U.S. Pat. No. 4,205,327, which issued to Dahlke on May 27, 1980, discloses a two-wire current transmitter. The transmitter is intended to control the total current in the two-wires in accordance with a value of a parameter to be sensed. The transmitter provides for substantial linearization of the electrical characteristic representative of the value of the parameter to be sensed by adjusting the current from an adjustable current control to substantially compensate for the nonlinear relationship of the parameter to be sensed versus the electrical output of the sensor of the parameter. The circuit also provides for substantial compensation for sensor lead wire effects.
U.S. Pat. No. 4,142,219, which issued to Kuwabara et al on Feb. 27, 1979, discloses a two-wire system that includes a signal receiving section and a detection section with a protected relay. The system includes a power source, a signal receiving section and a sensing device in series which supplies electric power to and receives sensing signals from signaling devices in the system. A capacitor is connected to each sensing device for preventing a voltage drop upon initiation of its sensing action. A buffer circuit is further coupled with the receiving section for protecting against false operation by an initial current which increases upon switching the power source, thus insuring that the system becomes stable.

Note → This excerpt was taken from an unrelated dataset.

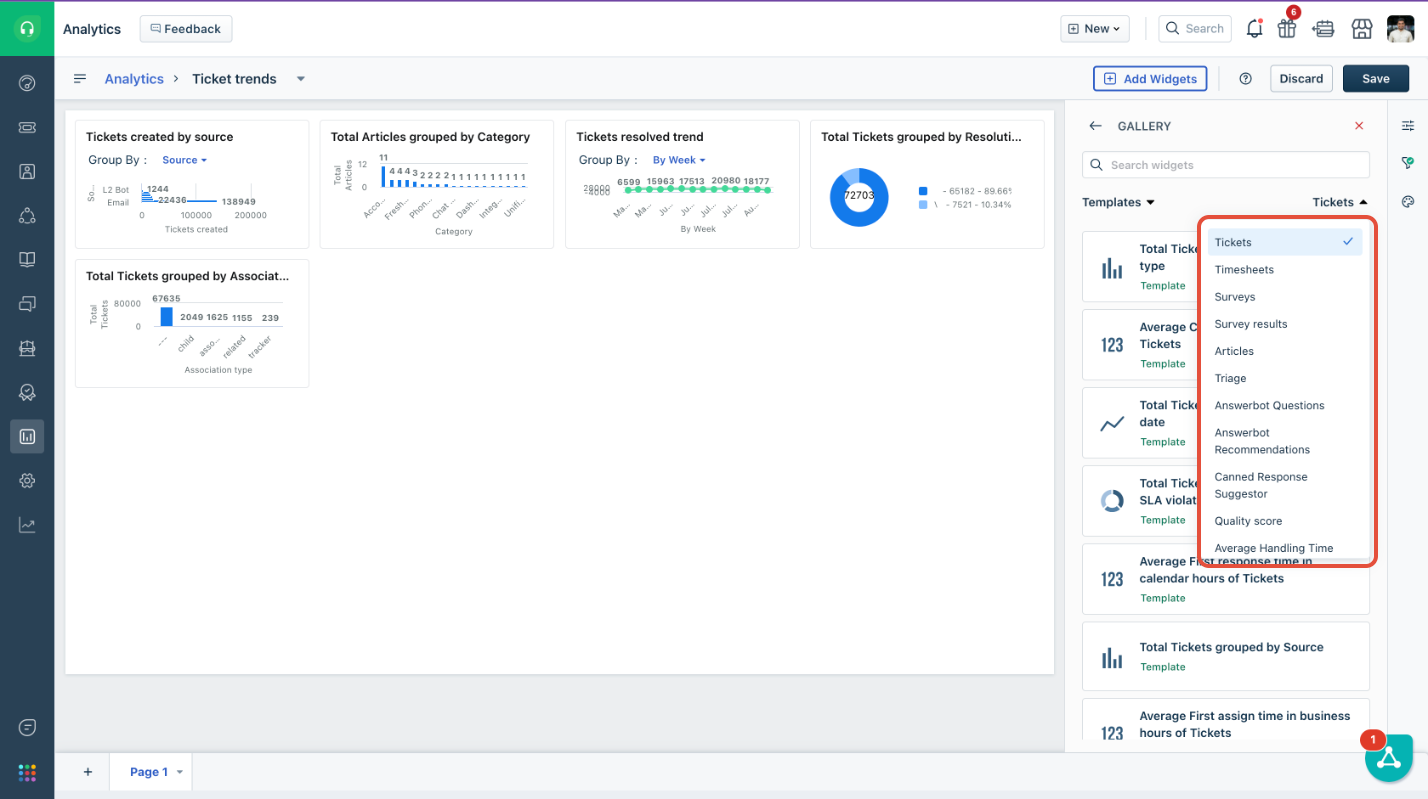Open the By Week grouping dropdown
This screenshot has height=799, width=1428.
point(678,160)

U.S. Pat. No. 4,250,490, which issued to Dahlke on Feb. 10, 1981, describes a two-wire transmitter for converting a varying signal from a remote sensor to a DC current signal. The transmitter provides a signal representative of a parameter measured by a variable reactance sensor which may be located in a hostile environment. The sensor may also be remote from the signal conditioning and transmitter electronics. Transmission circuitry from the electronics includes a separate transformer winding energized by a pair of twisted cables to reduce the capacitive, inductive and resistive effects of long wires. The transformer circuitry provides power to the sensor which provides the signal conditioning and transmitter electronics a signal representing the parameter measured. The system permits the modification of the total current through the two wires used to carry power to the signal conditioning and transmitter electronics so that the total current is representative of the measured parameter.

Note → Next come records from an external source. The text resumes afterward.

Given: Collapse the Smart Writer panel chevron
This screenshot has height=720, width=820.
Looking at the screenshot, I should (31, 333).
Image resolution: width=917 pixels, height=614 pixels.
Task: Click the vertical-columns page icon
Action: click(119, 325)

U.S. Pat. No. 4,271,448, which issued to Pond on Jun. 2, 1981, discloses an electronic protection circuit for solid state switches energizing AC loads. The two-terminal circuit of the fold-back type is inserted in electrical series relationship with an AC load and an associated load energizing, solid state, semiconductor switch. Under normal operating conditions, the transistor circuit presents a very low impedance to permit load energization when the solid state switch is conducting and hence has a very low impedance. Upon sensing an overcurrent condition, caused for example by a short circuit across the load, the transistor circuit rapidly switches to and locks into a high impedance circuit protection state to limit current through the series associated solid state switch. A charged capacitor holds the transistor circuit into its high impedance state subsequent to clearing of the short circuit fault until reset by interrupting the application of power to it. The disclosed protection scheme finds particularly advantageous use in the short circuit protection of an AC line operated proximity switch.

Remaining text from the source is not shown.